* ASSIGNMENT
When you reach the line containing "Where should I click to: Click the Laporan" in the entries below, start writing out each line exactly, and stop after the line containing "Given: Minimize the Java Web Start dialog".

* INFORMATION SUPPLIED

-=-=-

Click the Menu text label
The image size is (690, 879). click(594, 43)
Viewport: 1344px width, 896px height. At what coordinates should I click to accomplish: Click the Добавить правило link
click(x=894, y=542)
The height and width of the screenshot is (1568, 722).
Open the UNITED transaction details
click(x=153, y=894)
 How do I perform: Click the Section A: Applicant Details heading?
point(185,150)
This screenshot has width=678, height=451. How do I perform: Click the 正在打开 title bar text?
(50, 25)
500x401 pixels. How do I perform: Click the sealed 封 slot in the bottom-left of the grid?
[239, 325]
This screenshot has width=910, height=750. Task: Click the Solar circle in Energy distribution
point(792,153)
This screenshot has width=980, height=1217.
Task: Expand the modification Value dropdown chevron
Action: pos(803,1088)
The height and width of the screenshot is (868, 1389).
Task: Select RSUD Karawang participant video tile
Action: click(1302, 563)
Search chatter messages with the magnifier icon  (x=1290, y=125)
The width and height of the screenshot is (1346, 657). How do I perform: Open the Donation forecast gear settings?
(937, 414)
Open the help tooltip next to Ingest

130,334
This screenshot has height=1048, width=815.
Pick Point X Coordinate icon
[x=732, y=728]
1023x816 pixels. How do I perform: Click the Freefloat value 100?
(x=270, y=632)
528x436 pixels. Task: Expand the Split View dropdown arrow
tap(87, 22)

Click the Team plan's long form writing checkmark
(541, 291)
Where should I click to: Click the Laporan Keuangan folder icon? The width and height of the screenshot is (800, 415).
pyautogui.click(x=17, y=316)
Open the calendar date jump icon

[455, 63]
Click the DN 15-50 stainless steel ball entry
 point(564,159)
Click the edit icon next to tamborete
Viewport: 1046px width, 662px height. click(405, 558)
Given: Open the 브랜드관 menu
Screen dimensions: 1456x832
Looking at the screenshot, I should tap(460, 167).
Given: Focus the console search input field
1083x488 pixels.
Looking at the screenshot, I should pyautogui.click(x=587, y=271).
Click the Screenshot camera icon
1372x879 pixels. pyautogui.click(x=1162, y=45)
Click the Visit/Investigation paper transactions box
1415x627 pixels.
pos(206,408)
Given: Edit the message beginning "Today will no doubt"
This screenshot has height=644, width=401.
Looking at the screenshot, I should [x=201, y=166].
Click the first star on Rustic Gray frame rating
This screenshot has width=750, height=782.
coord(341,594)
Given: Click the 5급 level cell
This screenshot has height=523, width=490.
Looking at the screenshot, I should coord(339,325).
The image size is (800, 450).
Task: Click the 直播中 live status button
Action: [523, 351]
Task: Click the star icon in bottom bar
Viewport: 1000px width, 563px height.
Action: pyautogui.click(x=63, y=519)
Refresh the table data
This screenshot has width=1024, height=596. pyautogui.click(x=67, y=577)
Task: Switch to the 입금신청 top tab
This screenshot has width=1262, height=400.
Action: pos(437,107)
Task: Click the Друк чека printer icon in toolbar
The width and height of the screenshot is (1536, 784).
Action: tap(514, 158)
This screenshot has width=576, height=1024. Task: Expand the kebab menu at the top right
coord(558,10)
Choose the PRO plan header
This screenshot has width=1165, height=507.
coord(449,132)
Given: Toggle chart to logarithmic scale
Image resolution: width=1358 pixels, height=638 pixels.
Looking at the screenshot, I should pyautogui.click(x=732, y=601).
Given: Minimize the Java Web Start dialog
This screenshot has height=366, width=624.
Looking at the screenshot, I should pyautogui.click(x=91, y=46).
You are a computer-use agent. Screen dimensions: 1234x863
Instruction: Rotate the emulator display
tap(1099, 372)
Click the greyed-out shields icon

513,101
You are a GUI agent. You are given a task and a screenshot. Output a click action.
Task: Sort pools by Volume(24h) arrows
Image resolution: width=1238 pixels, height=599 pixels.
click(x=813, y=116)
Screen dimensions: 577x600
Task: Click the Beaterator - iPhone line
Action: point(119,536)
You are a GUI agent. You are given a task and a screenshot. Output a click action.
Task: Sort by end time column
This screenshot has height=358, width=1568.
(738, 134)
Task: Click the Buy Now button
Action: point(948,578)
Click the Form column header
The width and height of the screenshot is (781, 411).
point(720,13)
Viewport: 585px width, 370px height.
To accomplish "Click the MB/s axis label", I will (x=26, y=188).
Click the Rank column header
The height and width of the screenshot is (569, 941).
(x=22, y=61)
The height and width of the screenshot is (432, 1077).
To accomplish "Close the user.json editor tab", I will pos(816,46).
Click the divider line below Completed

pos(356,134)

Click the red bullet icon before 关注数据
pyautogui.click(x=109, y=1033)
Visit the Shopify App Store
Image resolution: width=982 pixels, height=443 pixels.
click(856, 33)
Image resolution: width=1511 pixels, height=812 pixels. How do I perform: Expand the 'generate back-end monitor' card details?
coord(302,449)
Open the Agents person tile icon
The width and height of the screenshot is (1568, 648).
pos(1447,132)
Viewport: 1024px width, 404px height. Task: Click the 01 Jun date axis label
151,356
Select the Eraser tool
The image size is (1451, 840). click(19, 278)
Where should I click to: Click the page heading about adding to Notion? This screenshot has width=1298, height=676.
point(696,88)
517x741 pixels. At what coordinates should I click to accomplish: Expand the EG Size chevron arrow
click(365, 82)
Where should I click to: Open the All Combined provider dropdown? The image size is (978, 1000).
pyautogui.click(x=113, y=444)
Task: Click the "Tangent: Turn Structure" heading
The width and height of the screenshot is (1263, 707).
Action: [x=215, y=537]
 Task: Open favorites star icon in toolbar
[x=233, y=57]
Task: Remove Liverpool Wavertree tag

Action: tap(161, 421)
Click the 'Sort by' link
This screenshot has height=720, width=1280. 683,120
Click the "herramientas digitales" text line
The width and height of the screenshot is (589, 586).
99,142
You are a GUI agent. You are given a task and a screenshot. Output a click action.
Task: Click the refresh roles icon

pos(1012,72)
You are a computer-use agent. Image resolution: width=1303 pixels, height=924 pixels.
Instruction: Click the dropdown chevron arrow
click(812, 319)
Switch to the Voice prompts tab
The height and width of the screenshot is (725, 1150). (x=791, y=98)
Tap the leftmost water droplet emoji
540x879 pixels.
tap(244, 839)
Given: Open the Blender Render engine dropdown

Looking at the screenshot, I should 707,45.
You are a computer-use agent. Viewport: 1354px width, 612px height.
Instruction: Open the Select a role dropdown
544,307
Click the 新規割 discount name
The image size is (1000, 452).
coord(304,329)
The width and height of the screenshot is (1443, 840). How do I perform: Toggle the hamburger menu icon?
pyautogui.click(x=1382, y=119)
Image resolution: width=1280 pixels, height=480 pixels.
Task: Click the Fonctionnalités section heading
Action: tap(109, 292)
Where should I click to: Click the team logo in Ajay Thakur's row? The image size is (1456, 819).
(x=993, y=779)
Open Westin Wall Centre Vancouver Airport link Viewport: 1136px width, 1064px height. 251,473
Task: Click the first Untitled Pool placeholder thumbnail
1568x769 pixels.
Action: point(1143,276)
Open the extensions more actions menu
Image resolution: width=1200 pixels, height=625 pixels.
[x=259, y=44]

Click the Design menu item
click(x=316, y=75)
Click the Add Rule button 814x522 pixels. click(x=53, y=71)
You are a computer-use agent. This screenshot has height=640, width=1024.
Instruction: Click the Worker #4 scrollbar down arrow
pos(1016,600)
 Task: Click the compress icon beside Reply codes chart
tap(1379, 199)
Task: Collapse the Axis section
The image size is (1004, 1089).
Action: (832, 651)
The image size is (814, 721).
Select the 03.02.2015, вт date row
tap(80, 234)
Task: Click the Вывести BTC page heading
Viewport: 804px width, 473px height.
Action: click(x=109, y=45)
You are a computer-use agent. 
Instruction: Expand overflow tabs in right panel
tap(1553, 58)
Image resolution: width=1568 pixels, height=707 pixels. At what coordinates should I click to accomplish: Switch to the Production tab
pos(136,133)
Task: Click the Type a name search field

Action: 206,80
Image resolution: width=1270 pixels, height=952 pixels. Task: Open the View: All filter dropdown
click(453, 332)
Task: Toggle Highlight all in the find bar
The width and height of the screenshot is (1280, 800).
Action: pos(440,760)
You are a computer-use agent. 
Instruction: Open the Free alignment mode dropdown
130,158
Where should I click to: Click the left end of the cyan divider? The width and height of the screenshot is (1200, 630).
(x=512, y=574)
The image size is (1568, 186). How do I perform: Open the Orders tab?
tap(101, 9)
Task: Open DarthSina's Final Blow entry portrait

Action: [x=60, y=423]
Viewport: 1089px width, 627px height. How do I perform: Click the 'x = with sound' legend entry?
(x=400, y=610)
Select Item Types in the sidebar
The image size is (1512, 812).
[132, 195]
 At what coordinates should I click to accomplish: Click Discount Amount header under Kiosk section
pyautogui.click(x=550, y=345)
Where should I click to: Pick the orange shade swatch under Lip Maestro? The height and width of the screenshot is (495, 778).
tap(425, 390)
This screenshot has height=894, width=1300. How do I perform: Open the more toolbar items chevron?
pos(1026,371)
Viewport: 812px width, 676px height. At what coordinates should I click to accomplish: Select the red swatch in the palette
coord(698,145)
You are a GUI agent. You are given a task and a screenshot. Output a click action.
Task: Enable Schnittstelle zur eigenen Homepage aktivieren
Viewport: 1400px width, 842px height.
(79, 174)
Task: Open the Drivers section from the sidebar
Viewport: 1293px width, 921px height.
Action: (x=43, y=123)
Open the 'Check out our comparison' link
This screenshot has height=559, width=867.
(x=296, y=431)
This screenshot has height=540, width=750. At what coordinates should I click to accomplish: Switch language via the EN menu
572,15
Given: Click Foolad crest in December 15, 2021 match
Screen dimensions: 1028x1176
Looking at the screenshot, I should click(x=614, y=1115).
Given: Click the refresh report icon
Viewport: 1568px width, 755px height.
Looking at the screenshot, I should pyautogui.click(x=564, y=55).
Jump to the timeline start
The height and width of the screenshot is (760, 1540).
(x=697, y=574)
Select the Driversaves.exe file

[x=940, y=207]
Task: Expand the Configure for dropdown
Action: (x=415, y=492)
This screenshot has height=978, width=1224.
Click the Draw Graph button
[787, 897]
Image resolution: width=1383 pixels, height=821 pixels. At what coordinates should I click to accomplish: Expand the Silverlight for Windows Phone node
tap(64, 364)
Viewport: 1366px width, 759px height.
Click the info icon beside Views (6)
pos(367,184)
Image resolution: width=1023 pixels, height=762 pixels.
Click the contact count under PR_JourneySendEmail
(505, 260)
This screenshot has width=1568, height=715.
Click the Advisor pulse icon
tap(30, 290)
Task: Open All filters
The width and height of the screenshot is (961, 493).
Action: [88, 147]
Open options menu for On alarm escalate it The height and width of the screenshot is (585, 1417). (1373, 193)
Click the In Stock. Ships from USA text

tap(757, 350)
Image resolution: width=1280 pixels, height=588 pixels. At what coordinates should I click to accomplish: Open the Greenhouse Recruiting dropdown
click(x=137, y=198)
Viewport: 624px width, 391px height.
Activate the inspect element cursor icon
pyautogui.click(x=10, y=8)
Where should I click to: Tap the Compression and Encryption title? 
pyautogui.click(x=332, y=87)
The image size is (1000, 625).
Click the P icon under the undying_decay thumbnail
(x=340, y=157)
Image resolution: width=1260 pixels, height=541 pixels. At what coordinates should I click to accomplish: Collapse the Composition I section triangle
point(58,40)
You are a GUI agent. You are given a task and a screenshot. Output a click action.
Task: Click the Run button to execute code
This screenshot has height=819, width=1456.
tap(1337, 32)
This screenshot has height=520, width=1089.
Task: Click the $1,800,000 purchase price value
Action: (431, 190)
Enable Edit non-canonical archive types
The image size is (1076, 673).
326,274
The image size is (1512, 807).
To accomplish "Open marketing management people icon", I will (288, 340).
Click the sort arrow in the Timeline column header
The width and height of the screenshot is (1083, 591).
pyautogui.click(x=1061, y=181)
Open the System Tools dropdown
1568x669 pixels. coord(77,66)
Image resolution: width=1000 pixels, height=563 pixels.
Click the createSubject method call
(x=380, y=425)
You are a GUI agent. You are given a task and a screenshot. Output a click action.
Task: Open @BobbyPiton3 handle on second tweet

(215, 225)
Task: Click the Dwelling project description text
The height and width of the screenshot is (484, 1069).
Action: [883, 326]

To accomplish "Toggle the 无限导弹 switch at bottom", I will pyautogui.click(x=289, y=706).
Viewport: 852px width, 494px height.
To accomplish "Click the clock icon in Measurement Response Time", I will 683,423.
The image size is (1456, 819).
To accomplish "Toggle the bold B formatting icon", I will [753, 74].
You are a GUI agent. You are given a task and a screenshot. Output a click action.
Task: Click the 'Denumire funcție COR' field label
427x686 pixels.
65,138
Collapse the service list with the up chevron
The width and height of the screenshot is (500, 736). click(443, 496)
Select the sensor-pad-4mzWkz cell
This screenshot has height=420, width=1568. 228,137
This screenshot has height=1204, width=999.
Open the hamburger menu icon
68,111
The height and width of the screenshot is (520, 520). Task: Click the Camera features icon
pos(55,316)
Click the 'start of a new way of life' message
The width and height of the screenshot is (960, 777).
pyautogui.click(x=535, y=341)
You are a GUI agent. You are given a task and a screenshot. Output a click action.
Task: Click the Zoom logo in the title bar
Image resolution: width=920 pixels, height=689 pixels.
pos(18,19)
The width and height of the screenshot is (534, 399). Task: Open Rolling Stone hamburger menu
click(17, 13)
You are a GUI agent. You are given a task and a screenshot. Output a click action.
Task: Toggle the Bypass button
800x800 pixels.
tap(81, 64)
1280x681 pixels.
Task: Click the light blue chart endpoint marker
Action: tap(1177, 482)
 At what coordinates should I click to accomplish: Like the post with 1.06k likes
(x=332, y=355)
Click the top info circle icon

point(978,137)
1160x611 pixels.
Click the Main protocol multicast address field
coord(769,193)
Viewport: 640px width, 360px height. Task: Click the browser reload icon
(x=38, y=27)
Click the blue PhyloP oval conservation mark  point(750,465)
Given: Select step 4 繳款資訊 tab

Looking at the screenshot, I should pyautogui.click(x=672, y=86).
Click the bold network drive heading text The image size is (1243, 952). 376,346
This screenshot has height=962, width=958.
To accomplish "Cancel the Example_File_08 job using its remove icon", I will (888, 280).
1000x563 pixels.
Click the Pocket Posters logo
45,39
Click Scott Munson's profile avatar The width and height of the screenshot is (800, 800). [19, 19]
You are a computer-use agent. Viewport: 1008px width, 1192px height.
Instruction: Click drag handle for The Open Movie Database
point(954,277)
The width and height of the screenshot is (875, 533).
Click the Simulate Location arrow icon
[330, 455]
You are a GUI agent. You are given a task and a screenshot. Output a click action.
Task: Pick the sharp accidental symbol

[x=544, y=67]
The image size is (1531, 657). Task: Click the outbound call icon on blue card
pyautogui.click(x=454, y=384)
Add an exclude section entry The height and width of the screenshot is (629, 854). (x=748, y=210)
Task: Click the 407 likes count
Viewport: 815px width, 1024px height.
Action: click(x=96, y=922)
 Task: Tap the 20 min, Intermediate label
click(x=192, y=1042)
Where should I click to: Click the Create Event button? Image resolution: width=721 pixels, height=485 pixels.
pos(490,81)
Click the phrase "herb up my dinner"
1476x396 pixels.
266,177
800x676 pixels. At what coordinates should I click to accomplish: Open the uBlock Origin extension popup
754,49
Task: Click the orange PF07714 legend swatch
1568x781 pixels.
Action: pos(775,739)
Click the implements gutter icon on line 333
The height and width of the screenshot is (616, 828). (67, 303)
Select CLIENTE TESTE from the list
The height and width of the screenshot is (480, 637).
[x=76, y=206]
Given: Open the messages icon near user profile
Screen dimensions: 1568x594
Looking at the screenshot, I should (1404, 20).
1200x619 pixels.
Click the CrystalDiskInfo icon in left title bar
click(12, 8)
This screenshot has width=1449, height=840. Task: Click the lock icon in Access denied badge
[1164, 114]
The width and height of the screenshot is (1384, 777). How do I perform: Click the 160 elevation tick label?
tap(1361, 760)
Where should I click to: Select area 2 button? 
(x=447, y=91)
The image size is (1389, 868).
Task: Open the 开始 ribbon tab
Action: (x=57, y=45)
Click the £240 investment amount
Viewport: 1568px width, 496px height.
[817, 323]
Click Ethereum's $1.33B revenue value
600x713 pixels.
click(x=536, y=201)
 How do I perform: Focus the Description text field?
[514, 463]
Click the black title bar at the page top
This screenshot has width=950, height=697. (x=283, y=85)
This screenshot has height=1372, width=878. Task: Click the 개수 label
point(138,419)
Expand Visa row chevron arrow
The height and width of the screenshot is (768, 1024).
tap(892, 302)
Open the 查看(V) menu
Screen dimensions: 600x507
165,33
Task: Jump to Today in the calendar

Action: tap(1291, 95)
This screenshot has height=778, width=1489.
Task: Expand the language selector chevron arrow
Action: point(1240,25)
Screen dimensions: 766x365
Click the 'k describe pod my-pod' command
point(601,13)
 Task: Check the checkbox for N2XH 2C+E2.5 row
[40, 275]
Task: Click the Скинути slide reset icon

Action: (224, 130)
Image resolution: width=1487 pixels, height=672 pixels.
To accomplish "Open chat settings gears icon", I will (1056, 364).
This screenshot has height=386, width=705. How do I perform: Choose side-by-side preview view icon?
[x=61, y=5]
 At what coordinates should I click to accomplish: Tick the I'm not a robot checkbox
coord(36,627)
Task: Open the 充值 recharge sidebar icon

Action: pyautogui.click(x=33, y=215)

-=-=-

* EXPECTED OUTPUT
Where should I click to: Click the Laporan Keuangan folder icon? The width and height of the screenshot is (800, 415).
pyautogui.click(x=17, y=316)
Open the calendar date jump icon

[455, 63]
Click the DN 15-50 stainless steel ball entry
 point(564,159)
Click the edit icon next to tamborete
Viewport: 1046px width, 662px height. click(405, 558)
Given: Open the 브랜드관 menu
Screen dimensions: 1456x832
Looking at the screenshot, I should tap(460, 167).
Given: Focus the console search input field
1083x488 pixels.
Looking at the screenshot, I should pyautogui.click(x=587, y=271).
Click the Screenshot camera icon
1372x879 pixels. pyautogui.click(x=1162, y=45)
Click the Visit/Investigation paper transactions box
1415x627 pixels.
pos(206,408)
Given: Edit the message beginning "Today will no doubt"
This screenshot has height=644, width=401.
Looking at the screenshot, I should [x=201, y=166].
Click the first star on Rustic Gray frame rating
This screenshot has width=750, height=782.
coord(341,594)
Given: Click the 5급 level cell
This screenshot has height=523, width=490.
Looking at the screenshot, I should coord(339,325).
The image size is (800, 450).
Task: Click the 直播中 live status button
Action: [523, 351]
Task: Click the star icon in bottom bar
Viewport: 1000px width, 563px height.
Action: pyautogui.click(x=63, y=519)
Refresh the table data
This screenshot has width=1024, height=596. pyautogui.click(x=67, y=577)
Task: Switch to the 입금신청 top tab
This screenshot has width=1262, height=400.
Action: pos(437,107)
Task: Click the Друк чека printer icon in toolbar
The width and height of the screenshot is (1536, 784).
Action: tap(514, 158)
This screenshot has width=576, height=1024. Task: Expand the kebab menu at the top right
coord(558,10)
Choose the PRO plan header
This screenshot has width=1165, height=507.
coord(449,132)
Given: Toggle chart to logarithmic scale
Image resolution: width=1358 pixels, height=638 pixels.
Looking at the screenshot, I should pyautogui.click(x=732, y=601).
Given: Minimize the Java Web Start dialog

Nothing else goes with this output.